Safety and efficacy of self-expandable metallic stent combined with 125I brachytherapy for the treatment of malignant obstructive jaundice

Currently, few data are available comparing CT-guided intratumoral 125I seed implantation and intraluminal 125I seed strand insertion combined with stents for the treatment of MOJ [12,13,14, 17]. Therefore, this research compared the clinical outcomes of patients who had stents insertion with seed strand placement or CT-guided 125I seed implantation to those who had stents insertion alone. The results showed that SEMS combined with 125I brachytherapy may help to maintain stent patency and prolong overall survival. Moreover, no significant difference was found between CT-guided 125I seed implantation with SEMS and 125I seed strand insertion with SEMS in stent patency and overall survival.

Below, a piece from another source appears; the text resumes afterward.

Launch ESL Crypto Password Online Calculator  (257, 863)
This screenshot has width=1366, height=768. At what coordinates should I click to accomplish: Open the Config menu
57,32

Generally, the placement of uncovered metallic stents can rapidly reduce jaundice and improve patients’ quality of life. SEMS has been recognized as one of the primary treatments for MOJ cases. Unfortunately, stent restenosis owing to invasive tumor growth, inflammation, and tissue hyperplasia has been reported as a nonnegligible limitation of uncovered SEMS [18, 19]. Although covered stents are designed to avoid the above problem, higher stent migration rates were reported compared to uncovered stents. Moreover, the covering membrane may block collateral bile ducts, resulting in acute cholecystitis, pancreatitis, and other complications [20,21,22]. Therefore, an efficient technique to not only inhibit tumor ingrowth physically like covered stents but also induce tumor regression is highly desired.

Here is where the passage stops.